In topology, an area of mathematics, the virtually Haken conjecture states that every compact, orientable, irreducible three-dimensional manifold with infinite fundamental group is virtually Haken. That is, it has a finite cover (a covering space with a finite-to-one covering map) that is a Haken manifold.
After the proof of the geometrization conjecture by Perelman, the conjecture was only open for hyperbolic 3-manifolds.
The conjecture is usually attributed to Friedhelm Waldhausen in a paper from 1968,[1] although he did not formally state it. This problem is formally stated as Problem 3.2 in Kirby's problem list.

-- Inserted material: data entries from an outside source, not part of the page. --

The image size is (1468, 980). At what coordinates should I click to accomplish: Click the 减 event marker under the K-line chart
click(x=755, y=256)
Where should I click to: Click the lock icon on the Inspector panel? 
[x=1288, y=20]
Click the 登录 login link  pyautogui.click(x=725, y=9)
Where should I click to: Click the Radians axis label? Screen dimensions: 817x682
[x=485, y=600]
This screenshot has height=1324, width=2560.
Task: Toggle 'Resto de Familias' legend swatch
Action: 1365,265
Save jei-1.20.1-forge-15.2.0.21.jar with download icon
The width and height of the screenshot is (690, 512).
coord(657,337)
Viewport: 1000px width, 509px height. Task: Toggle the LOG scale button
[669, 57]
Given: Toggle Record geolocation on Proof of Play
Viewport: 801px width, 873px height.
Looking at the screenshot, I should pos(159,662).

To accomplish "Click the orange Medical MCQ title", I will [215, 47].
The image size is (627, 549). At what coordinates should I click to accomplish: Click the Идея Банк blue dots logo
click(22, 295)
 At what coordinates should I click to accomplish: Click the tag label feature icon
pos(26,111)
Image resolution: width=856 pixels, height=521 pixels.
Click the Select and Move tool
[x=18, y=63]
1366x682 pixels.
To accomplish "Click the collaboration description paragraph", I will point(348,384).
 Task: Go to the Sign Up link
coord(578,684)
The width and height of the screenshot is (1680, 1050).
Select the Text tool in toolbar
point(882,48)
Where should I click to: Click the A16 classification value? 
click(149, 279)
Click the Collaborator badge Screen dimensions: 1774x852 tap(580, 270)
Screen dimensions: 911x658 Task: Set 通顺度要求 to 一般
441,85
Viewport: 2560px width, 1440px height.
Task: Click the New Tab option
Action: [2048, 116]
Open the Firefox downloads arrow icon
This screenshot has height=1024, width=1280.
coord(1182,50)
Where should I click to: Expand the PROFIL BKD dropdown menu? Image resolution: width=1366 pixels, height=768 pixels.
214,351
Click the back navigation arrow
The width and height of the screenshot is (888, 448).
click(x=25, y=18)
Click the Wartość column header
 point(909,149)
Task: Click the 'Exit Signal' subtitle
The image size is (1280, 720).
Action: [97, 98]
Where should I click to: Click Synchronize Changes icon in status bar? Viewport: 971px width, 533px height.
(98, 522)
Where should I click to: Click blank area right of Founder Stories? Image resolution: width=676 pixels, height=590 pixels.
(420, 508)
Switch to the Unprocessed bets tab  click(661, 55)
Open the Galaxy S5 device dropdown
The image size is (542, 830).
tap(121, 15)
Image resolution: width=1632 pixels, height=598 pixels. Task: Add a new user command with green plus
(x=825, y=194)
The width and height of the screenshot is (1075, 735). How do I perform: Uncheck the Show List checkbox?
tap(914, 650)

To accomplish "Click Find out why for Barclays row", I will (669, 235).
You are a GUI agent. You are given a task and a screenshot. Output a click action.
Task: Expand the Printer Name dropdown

A proof of the conjecture was announced on March 12, 2012 by Ian Agol in a seminar lecture he gave at the Institut Henri Poincaré. The proof appeared shortly thereafter in a preprint which was eventually published in Documenta Mathematica.[2] The proof was obtained via a strategy by previous work of Daniel Wise and collaborators, relying on actions of the fundamental group on certain auxiliary spaces (CAT(0) cube complexes, also known as median graphs)[3] It used as an essential ingredient the freshly-obtained solution to the surface subgroup conjecture by Jeremy Kahn and Vladimir Markovic.[4][5] Other results which are directly used in Agol's proof include the Malnormal Special Quotient Theorem of Wise[6] and a criterion of Nicolas Bergeron and Wise for the cubulation of groups.[7]
In 2018 related results were obtained by Piotr Przytycki and Daniel Wise proving that mixed 3-manifolds are also virtually special, that is they can be cubulated into a cube complex with a finite cover where all the hyperplanes are embedded which by the previous mentioned work can be made virtually Haken.[8][9]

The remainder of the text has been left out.